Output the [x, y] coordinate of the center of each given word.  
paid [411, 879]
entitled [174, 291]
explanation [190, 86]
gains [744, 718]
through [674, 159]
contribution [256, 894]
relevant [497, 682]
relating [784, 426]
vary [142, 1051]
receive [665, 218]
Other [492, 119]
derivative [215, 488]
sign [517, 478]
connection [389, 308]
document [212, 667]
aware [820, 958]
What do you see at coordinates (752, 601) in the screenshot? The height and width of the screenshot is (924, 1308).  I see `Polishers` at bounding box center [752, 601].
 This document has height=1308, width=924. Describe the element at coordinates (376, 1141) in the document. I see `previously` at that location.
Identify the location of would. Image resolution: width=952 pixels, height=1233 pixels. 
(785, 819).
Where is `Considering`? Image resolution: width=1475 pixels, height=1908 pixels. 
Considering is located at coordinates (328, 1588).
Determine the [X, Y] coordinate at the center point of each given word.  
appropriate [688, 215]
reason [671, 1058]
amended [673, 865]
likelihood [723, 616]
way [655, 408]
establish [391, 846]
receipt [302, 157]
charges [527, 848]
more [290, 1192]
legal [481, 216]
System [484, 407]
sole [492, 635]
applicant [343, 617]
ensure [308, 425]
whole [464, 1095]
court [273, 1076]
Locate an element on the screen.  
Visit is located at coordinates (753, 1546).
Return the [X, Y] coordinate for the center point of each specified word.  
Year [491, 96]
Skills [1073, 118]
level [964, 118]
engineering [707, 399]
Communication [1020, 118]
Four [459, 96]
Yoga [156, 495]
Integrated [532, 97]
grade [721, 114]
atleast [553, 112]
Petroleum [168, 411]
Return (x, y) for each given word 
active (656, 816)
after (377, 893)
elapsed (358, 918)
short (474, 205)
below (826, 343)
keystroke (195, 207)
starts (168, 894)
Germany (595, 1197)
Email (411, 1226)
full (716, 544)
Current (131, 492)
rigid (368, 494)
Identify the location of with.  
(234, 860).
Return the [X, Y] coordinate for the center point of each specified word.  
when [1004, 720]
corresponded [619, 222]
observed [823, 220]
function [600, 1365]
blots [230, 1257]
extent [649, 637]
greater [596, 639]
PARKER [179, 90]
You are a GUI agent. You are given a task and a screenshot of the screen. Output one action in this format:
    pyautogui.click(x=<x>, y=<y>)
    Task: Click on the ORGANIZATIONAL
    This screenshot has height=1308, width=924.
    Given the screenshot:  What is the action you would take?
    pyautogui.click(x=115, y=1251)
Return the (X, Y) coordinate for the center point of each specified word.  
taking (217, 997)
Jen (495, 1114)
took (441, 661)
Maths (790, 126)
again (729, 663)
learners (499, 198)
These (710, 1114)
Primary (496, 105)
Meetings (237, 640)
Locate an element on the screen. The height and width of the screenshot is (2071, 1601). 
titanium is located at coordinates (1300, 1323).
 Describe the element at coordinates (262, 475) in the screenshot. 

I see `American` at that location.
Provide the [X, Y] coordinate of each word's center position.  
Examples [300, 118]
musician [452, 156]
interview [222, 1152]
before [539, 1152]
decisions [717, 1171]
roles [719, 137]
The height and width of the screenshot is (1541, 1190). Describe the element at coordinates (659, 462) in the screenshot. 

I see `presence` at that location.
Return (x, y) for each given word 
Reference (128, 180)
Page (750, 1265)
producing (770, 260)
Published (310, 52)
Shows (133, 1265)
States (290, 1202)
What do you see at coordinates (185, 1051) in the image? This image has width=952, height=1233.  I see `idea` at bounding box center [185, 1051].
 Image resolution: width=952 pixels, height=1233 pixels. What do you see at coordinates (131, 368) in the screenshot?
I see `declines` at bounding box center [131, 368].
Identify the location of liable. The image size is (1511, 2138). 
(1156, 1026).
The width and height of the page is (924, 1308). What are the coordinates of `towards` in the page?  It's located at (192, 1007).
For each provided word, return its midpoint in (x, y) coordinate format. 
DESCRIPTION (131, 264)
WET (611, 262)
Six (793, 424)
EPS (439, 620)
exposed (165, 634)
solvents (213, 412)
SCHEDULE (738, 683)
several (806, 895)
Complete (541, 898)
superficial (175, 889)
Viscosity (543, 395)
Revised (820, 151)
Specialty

_Short exercise_. Rewrite all the records, replacing "Identify the location of" with "Give the location of" and leaving everything else as it is.

_Exercise response_.
Output the [x, y] coordinate of the center of each given word.  
paid [411, 879]
entitled [174, 291]
explanation [190, 86]
gains [744, 718]
through [674, 159]
contribution [256, 894]
relevant [497, 682]
relating [784, 426]
vary [142, 1051]
receive [665, 218]
Other [492, 119]
derivative [215, 488]
sign [517, 478]
connection [389, 308]
document [212, 667]
aware [820, 958]
What do you see at coordinates (752, 601) in the screenshot? The height and width of the screenshot is (924, 1308).  I see `Polishers` at bounding box center [752, 601].
 This document has height=1308, width=924. Describe the element at coordinates (376, 1141) in the document. I see `previously` at that location.
Give the location of would. Image resolution: width=952 pixels, height=1233 pixels. 
(785, 819).
Where is `Considering`? Image resolution: width=1475 pixels, height=1908 pixels. 
Considering is located at coordinates (328, 1588).
Determine the [X, Y] coordinate at the center point of each given word.  
appropriate [688, 215]
reason [671, 1058]
amended [673, 865]
likelihood [723, 616]
way [655, 408]
establish [391, 846]
receipt [302, 157]
charges [527, 848]
more [290, 1192]
legal [481, 216]
System [484, 407]
sole [492, 635]
applicant [343, 617]
ensure [308, 425]
whole [464, 1095]
court [273, 1076]
Locate an element on the screen.  
Visit is located at coordinates (753, 1546).
Return the [X, Y] coordinate for the center point of each specified word.  
Year [491, 96]
Skills [1073, 118]
level [964, 118]
engineering [707, 399]
Communication [1020, 118]
Four [459, 96]
Yoga [156, 495]
Integrated [532, 97]
grade [721, 114]
atleast [553, 112]
Petroleum [168, 411]
Return (x, y) for each given word 
active (656, 816)
after (377, 893)
elapsed (358, 918)
short (474, 205)
below (826, 343)
keystroke (195, 207)
starts (168, 894)
Germany (595, 1197)
Email (411, 1226)
full (716, 544)
Current (131, 492)
rigid (368, 494)
Give the location of with.  
(234, 860).
Return the [X, Y] coordinate for the center point of each specified word.  
when [1004, 720]
corresponded [619, 222]
observed [823, 220]
function [600, 1365]
blots [230, 1257]
extent [649, 637]
greater [596, 639]
PARKER [179, 90]
You are a GUI agent. You are given a task and a screenshot of the screen. Output one action in this format:
    pyautogui.click(x=<x>, y=<y>)
    Task: Click on the ORGANIZATIONAL
    This screenshot has height=1308, width=924.
    Given the screenshot:  What is the action you would take?
    pyautogui.click(x=115, y=1251)
Return the (X, Y) coordinate for the center point of each specified word.  
taking (217, 997)
Jen (495, 1114)
took (441, 661)
Maths (790, 126)
again (729, 663)
learners (499, 198)
These (710, 1114)
Primary (496, 105)
Meetings (237, 640)
Locate an element on the screen. The height and width of the screenshot is (2071, 1601). 
titanium is located at coordinates (1300, 1323).
 Describe the element at coordinates (262, 475) in the screenshot. 

I see `American` at that location.
Provide the [X, Y] coordinate of each word's center position.  
Examples [300, 118]
musician [452, 156]
interview [222, 1152]
before [539, 1152]
decisions [717, 1171]
roles [719, 137]
The height and width of the screenshot is (1541, 1190). Describe the element at coordinates (659, 462) in the screenshot. 

I see `presence` at that location.
Return (x, y) for each given word 
Reference (128, 180)
Page (750, 1265)
producing (770, 260)
Published (310, 52)
Shows (133, 1265)
States (290, 1202)
What do you see at coordinates (185, 1051) in the image? This image has width=952, height=1233.  I see `idea` at bounding box center [185, 1051].
 Image resolution: width=952 pixels, height=1233 pixels. What do you see at coordinates (131, 368) in the screenshot?
I see `declines` at bounding box center [131, 368].
Give the location of liable. The image size is (1511, 2138). 
(1156, 1026).
The width and height of the page is (924, 1308). What are the coordinates of `towards` in the page?  It's located at (192, 1007).
For each provided word, return its midpoint in (x, y) coordinate format. 
DESCRIPTION (131, 264)
WET (611, 262)
Six (793, 424)
EPS (439, 620)
exposed (165, 634)
solvents (213, 412)
SCHEDULE (738, 683)
several (806, 895)
Complete (541, 898)
superficial (175, 889)
Viscosity (543, 395)
Revised (820, 151)
Specialty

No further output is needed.